De la guerre que mène Israël contre le Liban actuellement les médias professionnels ne traitent que (et abondamment) du prétexte de débarrasser le pays du Hezbollah sans remarquer que ce pays ne leur a rien demandé à ce sujet d’une part et surtout qu’Israël a mené bien d’autres attaques contre le Liban : " Opération Litani " en mars 1978, opération " Paix en Galilée " en 1982, occupation de la zone dite " de sécurité " jusqu’en mai 2000... avec destructions, bombardements, massacres et cela bien avant l’existence du Hezbollah et à chaque fois sous des prétextes différents, un seul pourtant semble constant : celui de l’eau !


En s’appuyant sur l’historique dressé par Sandrine Mansour (1) sur la question de l’eau en Palestine, on comprend l’enjeu majeur que représente la gestion des ressources hydrauliques dans la région. Dès 1919, Chaïm Weizmann, président de l’organisation Sioniste Mondiale, écrit une lettre au Premier ministre britannique, à propos de la frontière nord de la Palestine : "Tout l’avenir économique de la Palestine dépend de son approvisionnement en eau pour l’irrigation et pour la production d’électricité ; et l’alimentation en eau doit essentiellement provenir des pentes du Mont Hermon, des sources du Jourdain et du fleuve Litani (au Liban).
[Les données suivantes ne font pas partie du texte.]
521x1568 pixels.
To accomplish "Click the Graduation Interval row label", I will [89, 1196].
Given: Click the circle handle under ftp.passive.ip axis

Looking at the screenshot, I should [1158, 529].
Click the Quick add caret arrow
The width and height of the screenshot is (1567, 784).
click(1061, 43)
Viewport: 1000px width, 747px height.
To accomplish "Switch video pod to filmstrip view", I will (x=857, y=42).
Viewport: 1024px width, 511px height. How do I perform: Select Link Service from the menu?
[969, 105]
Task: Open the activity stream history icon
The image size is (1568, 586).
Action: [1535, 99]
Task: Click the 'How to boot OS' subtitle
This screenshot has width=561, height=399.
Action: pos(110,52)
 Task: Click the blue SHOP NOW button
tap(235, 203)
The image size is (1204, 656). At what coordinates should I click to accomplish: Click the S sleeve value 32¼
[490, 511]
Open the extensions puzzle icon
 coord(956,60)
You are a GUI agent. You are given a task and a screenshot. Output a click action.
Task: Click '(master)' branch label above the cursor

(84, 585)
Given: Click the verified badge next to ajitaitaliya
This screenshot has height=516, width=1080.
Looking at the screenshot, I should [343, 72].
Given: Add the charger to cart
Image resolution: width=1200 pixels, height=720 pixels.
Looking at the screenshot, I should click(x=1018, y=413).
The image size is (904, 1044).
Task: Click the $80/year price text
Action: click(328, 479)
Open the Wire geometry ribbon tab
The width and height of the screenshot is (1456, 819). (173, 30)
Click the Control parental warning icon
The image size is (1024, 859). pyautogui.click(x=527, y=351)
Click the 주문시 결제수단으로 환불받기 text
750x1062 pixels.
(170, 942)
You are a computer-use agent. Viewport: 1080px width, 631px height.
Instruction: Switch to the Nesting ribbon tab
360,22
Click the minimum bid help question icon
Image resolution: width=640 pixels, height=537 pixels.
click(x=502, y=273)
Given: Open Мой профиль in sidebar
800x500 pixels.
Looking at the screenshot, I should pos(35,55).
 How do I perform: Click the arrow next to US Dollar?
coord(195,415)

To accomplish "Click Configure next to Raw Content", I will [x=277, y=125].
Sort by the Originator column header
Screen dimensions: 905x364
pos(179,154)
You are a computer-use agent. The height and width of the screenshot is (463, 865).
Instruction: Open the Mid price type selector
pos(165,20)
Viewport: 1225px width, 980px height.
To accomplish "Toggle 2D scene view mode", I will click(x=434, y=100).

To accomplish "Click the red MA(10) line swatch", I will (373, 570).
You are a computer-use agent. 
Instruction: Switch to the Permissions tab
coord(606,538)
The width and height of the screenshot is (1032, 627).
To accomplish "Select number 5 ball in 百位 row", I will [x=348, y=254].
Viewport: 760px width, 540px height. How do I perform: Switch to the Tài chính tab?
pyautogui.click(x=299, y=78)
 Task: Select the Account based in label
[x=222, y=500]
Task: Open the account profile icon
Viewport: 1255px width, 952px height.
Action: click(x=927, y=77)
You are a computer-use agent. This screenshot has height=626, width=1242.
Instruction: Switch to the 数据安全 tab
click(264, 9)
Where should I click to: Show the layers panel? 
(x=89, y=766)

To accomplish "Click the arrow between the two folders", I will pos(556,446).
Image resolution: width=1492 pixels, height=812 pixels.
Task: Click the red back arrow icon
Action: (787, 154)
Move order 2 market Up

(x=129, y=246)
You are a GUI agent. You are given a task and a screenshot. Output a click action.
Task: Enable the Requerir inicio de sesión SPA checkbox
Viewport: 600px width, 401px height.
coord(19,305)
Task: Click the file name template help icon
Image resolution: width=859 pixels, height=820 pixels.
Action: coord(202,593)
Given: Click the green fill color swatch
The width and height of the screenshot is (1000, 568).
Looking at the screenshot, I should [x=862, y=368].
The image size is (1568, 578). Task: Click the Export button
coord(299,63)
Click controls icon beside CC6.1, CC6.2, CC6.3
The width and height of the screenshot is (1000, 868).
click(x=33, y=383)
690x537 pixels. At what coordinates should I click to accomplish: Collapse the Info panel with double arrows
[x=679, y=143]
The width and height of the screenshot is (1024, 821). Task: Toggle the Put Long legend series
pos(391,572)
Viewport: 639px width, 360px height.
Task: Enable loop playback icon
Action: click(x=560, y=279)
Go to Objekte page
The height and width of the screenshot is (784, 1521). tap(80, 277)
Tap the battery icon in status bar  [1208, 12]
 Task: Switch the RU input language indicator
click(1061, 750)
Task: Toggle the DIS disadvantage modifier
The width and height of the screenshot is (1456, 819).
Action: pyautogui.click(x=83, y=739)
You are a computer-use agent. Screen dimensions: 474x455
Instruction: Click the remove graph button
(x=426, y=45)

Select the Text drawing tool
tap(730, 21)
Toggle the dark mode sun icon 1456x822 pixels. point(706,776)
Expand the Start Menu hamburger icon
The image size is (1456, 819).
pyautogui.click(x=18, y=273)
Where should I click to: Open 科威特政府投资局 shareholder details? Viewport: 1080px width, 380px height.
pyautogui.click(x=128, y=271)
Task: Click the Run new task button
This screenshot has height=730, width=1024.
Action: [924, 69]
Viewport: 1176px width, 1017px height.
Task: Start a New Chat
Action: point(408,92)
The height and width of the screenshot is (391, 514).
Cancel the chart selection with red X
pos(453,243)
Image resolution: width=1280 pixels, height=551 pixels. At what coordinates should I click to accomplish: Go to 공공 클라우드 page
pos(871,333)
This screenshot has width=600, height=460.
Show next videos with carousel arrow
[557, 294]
Nous considérons qu’il est essentiel que la frontière nord de la Palestine englobe la vallée du Litani sur une distance de près de 25 miles (40,2 km environ) en amont du coude, ainsi que les flancs ouest et sud du Mont Hermon." Les frontières proposées englobent non seulement tout Israël, mais aussi Gaza, la Cisjordanie, les hauteurs du Golan, des portions du Liban, de la Syrie et de la Jordanie. La France, puissance mandataire au Liban à l’époque, s’était opposée à ce projet.
En 1923 et en 1927, Elwood Mead, hydrologue grand précurseur du développement hydraulique des Etats-Unis, se rendra sur place ; lors de ses deux voyages il ne visitera que des colonies juives et fera une sorte d’Etat des lieux de la situation de l’eau et des projets futurs à prévoir par les sionistes. Il fait notamment une critique pertinente sur la manière dont les colons venus d’Europe utilisent l’eau en ne tenant pas vraiment compte des réalités du terrain, mais se gardera de les rendre publiques. Elwood Mead donnera des indications notamment pour irriguer le Néguev, aride, en prélevant de l’eau du Jourdain pour alimenter cette partie de la Palestine. Ces propositions de travaux seront confirmées par le Plan Hayes, du nom d’un ingénieur américain qui préconisera " l’irrigation des terres de la vallée du Jourdain, la dérivation des eaux du Jourdain et du Yarmouk pour la création d’énergie hydroélectrique, le détournement des eaux du nord de la Palestine vers le désert du Néguev au sud et l’utilisation de l’eau du Litani au Liban. "
Dès 1953 Israël va mettre en application notamment les directives du plan Hayes et commencer à détourner l’eau du Jourdain, ce qui sera critiqué par les Nations Unies suite à des plaintes notamment de la Syrie. Les conséquences de ce détournement étaient aussi importantes pour La Syrie que pour la Jordanie. Le président des Etats-Unis Eisenhower décide d’envoyer Eric Johnston pour proposer un plan de répartition des ressources hydrauliques.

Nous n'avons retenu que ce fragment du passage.